Worried about a degree to nowhere? There’s an app for that. And Sen. Howard Stephenson, R-Draper says it will only cost $8 million to the state.---
Stephenson hopes a web portal, dubbed LifeApp currently in development by IBM could be the technological fix to Utah’s higher education system not being able to turn degrees to nowhere into degrees to jobs.
“We have 1.4 million employees now by 2018 we’ll have 1.75 million, but right now we don’t have information to show how higher education aligns to occupational needs,” Stephenson told the Higher Education Appropriations subcommittee.
Stephenson argued that LifeApp would have a user-friendly dashboard that would connect students, employers and institutions of higher education together. That way students would have the most information available to them about career possibilities, Stephenson said.

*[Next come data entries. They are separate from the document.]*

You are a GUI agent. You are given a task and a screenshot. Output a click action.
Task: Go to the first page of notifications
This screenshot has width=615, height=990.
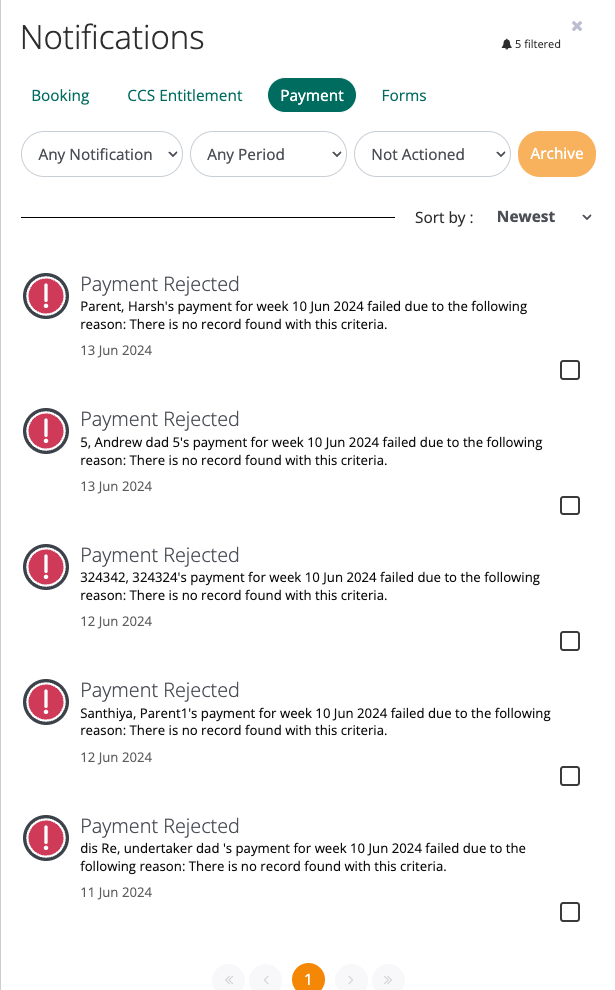click(229, 980)
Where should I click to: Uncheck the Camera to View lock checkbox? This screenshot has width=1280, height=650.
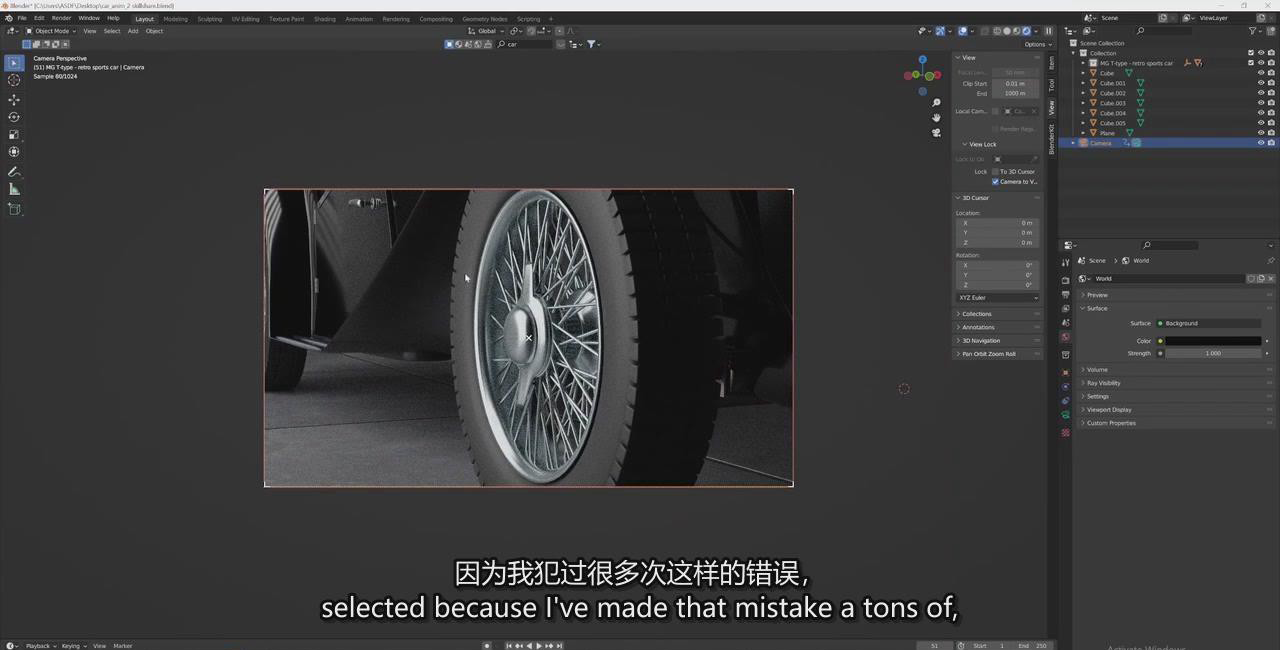[x=995, y=182]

“This year we had 2,700 students pass the AP Calculus test and earn college credit but only 126 of them intend to major in a [Science/Technology/Engineering/Math] field. You wouldn’t think the pipeline would leak like that,” Stephenson said. “I took four of them to the Utah Technological Council induction banquet. After they had heard from people who had changed the world through technology, all four of them messaged me later to say ‘I’ve changed my mind and I’m going into a STEM field.’”
Rep. Patrice Arent, D-Millcreek was sympathetic to Stephenson’s proposal but cautioned that the college experiences is not just measured by job placement, but that arts, philosophy and other such courses make for well-rounded students and citizens. “I don’t want students to neglect those areas just because they don’t lead specifically to a job,” Arent said. Stephenson agreed but argued, “All students should go into [their higher education] with eyes wide open. We want them to make information based on full information instead of limited information.”

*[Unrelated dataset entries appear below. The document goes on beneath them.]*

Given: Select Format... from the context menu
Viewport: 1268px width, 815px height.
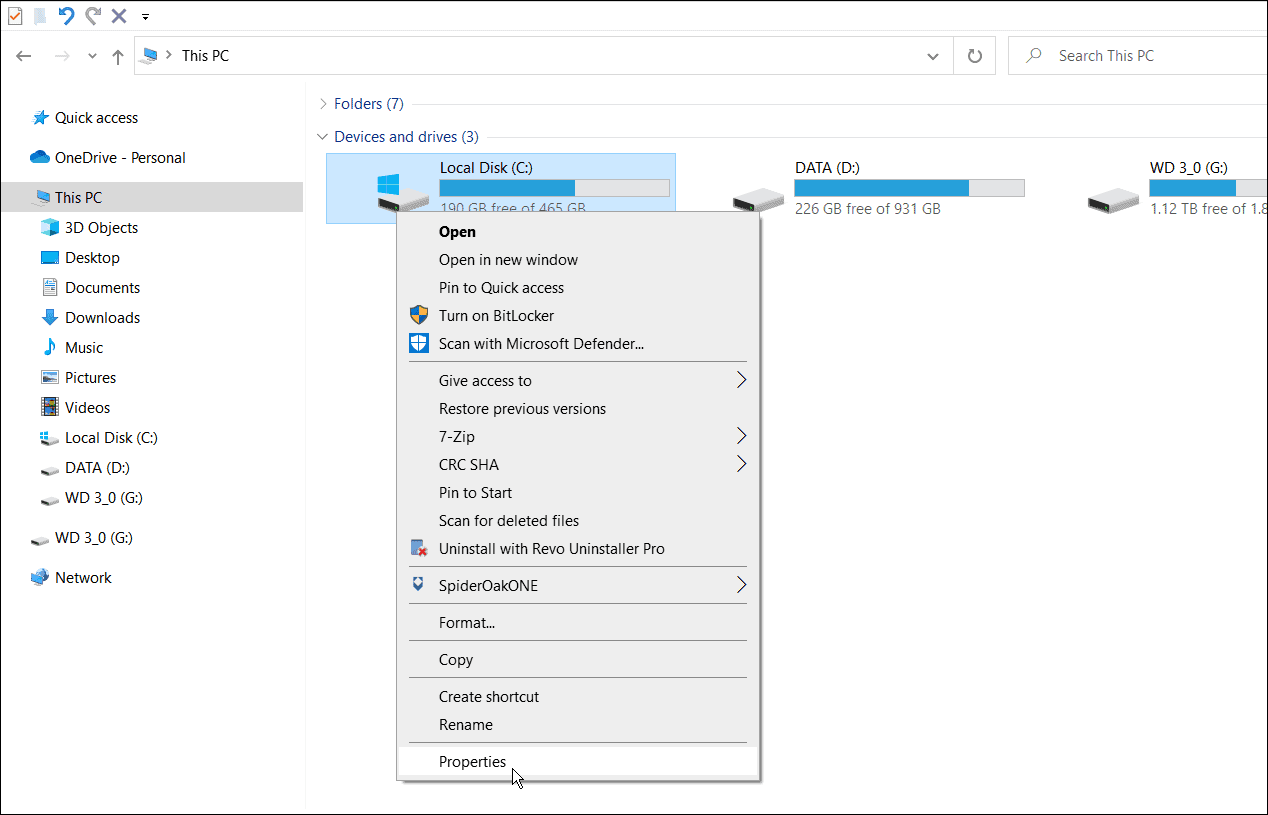Looking at the screenshot, I should point(465,622).
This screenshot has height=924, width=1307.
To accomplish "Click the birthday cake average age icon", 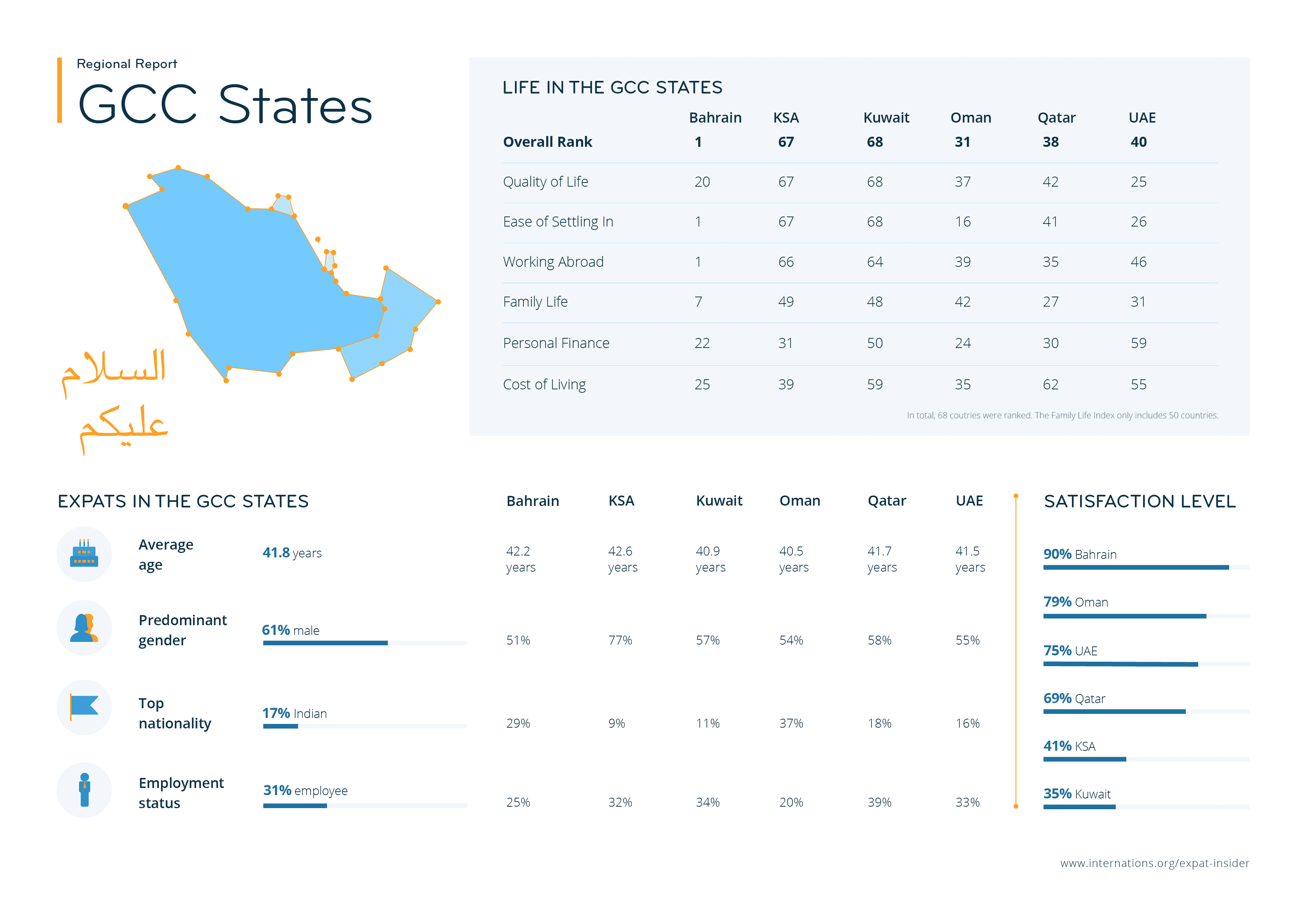I will 84,553.
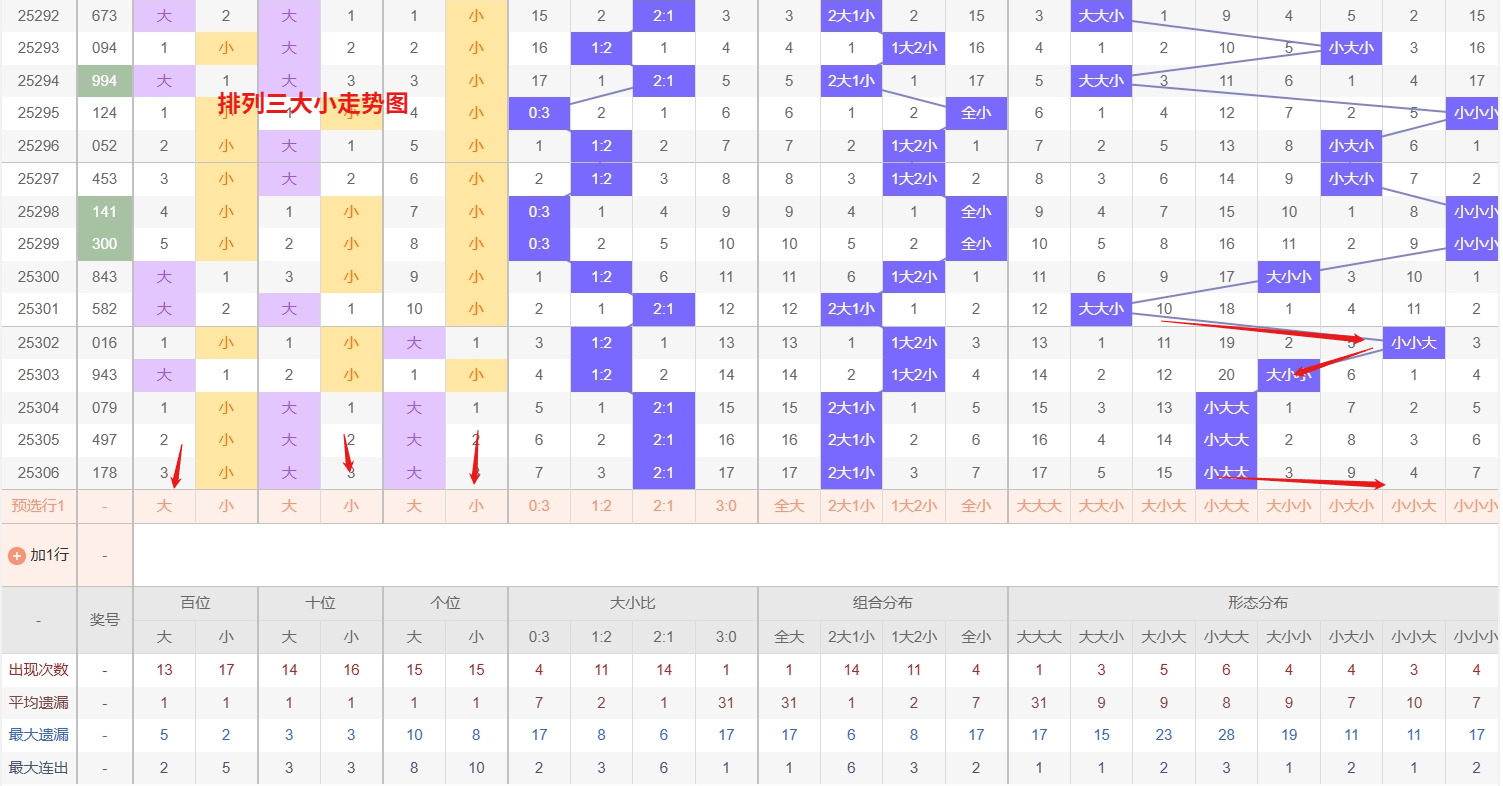This screenshot has width=1503, height=786.
Task: Pick ratio 0:3 in the 预选行1 row
Action: [x=539, y=506]
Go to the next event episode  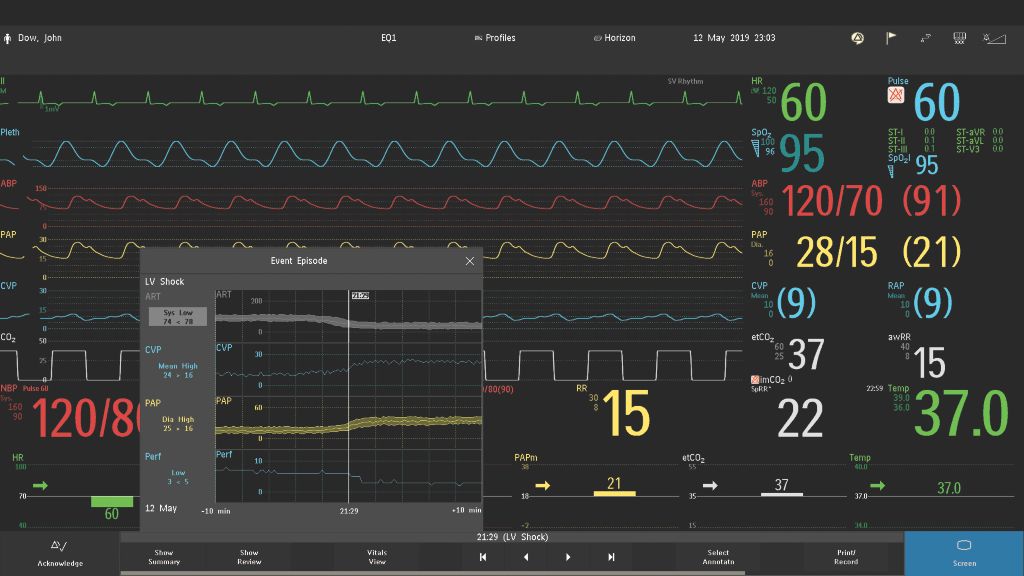[569, 557]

The greatest obstacle Stephenson ran into was the reality that he is asking Utah to get in on the ground floor of a product that IBM is still only in the BETA stages of developing and that the appropriations would be as much as $8 million according to Stephenson’s estimate.

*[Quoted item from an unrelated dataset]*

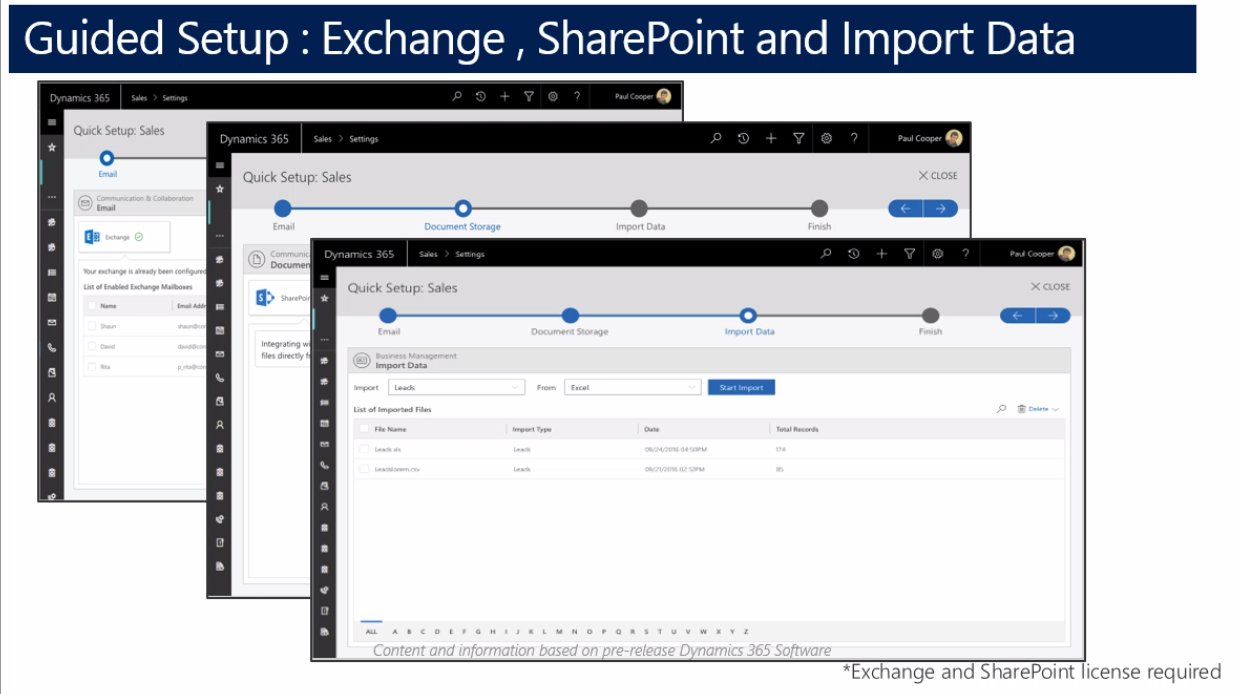Click Paul Cooper's profile picture in the front window
The image size is (1241, 694).
coord(1066,254)
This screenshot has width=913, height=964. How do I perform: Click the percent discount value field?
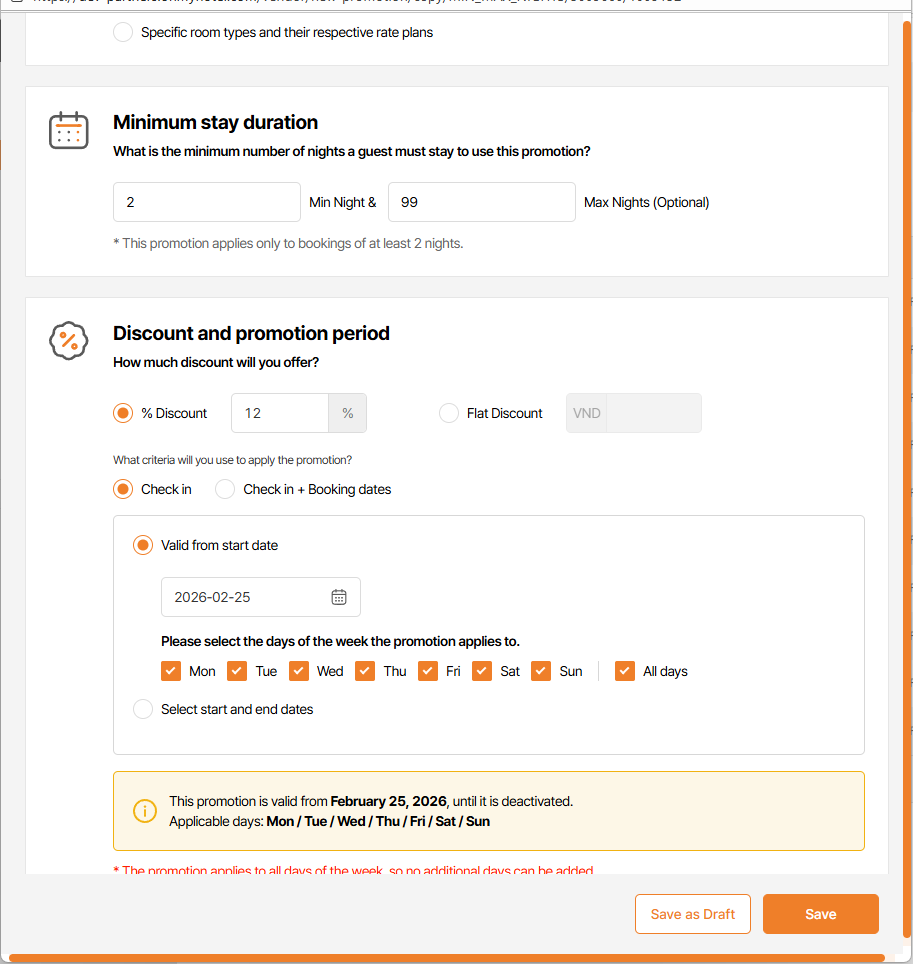[x=280, y=413]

Sen. Ross Romero, D-Salt Lake City, had concerns that Utah might be a guinea pig that publicly funds the development of a product IBM will also market elsewhere.
“The $8 million cost is in connecting all of our resources that will be driving information into the system, it’s not developing the product,” Stephenson said.
Stephenson will still have today to file a bill that would seek the state’s support in having Utah fund the program. He also expects to show fellow legislators a mockup of the LifeApp on February 14.